Here’s three things that I learned from reading the paper.

  1. In a section on “The Data Work of Human Services Provision“, the authors highlighted three aspects of frontline data collection which I found it useful to think about:
    • data compliance work – collecting data purely to support the needs of funders, which might be at odds with the needs of both the people being supported and the service delivery staff
    • data coordination work – which stems from the need to link and aggregate data across agencies and funders to provide coordinated support
    • data confidence work – the need to build a trusted relationship with people, at the front-line, in order to capture valid, useful data
  2. Similarly, the authors tease out four reasons for capturing identifiers, each of which have different motivations, outcomes and approaches to identification:
    • counting clients – a basic need to monitor and evaluate service provision, identification here is only necessary to avoid duplicates when counting
    • developing longitudinal histories – e.g. identifying and tracking support given to a person over time can help service workers to develop understanding and improve support for individuals
    • as a means of accessing services – e.g. helping to identify eligibility for support
    • to coordinate service provision – e.g. sharing information about individuals with other agencies and services, which may also have different approaches to identification and use of identifiers
  3. The design provocations around database design were helpful to highlight some alternate approaches to capturing personal information and the needs of the service vs that of the individual

Thoughts and impressions

As someone who has not been directly involved in the design of digital systems to support human services, I found the perspectives and insight shared in this paper really useful. If you’ve been working in this space for some time, then it may be less insightful.
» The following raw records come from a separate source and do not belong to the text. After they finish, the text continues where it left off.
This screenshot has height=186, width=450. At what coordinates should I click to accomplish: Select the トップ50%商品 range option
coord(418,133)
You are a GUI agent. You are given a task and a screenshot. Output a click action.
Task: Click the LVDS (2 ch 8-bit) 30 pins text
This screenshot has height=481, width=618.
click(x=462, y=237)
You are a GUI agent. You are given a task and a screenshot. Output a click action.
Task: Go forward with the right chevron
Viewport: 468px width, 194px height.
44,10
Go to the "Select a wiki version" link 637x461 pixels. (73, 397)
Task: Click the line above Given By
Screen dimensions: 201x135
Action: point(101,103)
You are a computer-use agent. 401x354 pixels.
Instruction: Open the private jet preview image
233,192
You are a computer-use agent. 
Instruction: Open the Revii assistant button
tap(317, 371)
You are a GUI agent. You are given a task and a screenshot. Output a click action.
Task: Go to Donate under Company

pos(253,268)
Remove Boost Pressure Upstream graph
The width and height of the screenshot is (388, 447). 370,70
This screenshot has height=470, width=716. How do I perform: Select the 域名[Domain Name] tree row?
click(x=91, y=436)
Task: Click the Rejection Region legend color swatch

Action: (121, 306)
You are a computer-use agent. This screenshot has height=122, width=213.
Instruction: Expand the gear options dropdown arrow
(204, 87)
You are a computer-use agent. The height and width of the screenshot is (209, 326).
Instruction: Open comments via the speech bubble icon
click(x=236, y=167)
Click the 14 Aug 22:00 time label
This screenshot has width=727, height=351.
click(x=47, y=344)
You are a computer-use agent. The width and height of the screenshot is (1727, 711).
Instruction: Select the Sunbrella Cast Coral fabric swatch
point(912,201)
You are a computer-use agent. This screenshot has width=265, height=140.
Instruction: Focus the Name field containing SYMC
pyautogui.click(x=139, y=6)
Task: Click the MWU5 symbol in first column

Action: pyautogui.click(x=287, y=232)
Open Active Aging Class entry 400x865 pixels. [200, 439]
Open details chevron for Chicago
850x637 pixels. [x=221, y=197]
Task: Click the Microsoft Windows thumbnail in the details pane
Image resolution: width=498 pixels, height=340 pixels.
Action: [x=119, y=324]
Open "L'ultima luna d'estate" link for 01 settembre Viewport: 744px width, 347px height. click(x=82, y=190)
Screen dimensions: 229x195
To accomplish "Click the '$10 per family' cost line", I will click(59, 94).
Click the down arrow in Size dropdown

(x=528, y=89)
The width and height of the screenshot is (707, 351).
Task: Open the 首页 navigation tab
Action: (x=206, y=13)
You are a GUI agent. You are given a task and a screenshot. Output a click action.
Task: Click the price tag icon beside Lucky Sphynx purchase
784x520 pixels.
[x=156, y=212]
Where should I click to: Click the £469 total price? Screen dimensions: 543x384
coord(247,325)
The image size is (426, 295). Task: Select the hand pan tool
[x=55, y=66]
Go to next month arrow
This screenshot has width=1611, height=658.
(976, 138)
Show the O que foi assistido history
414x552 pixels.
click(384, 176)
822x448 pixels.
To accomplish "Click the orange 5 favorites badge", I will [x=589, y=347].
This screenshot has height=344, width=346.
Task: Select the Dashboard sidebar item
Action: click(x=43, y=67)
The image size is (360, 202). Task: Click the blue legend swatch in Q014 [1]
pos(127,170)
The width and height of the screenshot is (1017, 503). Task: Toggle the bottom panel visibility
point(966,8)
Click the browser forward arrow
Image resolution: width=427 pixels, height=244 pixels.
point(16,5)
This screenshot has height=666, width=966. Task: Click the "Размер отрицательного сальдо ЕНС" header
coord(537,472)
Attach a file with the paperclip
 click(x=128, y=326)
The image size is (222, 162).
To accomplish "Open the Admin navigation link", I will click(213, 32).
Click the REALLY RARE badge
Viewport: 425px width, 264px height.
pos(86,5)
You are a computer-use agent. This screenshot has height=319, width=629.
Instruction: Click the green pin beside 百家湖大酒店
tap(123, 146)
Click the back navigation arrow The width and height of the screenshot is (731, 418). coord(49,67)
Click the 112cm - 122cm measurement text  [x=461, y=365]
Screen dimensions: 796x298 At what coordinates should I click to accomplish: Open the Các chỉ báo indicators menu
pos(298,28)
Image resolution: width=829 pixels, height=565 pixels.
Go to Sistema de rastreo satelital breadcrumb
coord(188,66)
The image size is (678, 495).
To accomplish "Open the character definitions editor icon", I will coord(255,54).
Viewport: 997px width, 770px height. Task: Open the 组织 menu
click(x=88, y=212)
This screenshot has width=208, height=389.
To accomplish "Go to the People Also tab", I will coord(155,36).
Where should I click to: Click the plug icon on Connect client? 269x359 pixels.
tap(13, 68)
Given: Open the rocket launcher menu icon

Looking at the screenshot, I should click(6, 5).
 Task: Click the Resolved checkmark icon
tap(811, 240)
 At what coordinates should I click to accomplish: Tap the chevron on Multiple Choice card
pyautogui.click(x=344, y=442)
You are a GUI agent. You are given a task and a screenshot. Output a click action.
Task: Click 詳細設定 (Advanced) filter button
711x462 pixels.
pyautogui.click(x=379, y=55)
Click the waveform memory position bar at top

However I haven’t seen much discussion about good ways to design more humane digital services and, in particular, the databases behind them, so I suspect the paper could do with a wider airing. Its useful reading alongside things like Falsehoods Programmers Believe About Names and Falsehoods Programmers Believe About Gender.

Why don’t we have a better approach to managing personal information in databases? Are there solutions our there already?

Finally, the paper makes some pointed comments about the role of funders in data ecosystems. Funders are routinely collecting and aggregating data as part of evaluation studies, but this data might also help support service delivery if it were more accessible. It’s interesting to consider the balance between minimising unnecessary collection of data simply to support evaluation versus the potential role of funders as intermediaries that can provide additional support to charities, agencies or other service delivery organisations that may lack the time, funding and capability to do more with that data.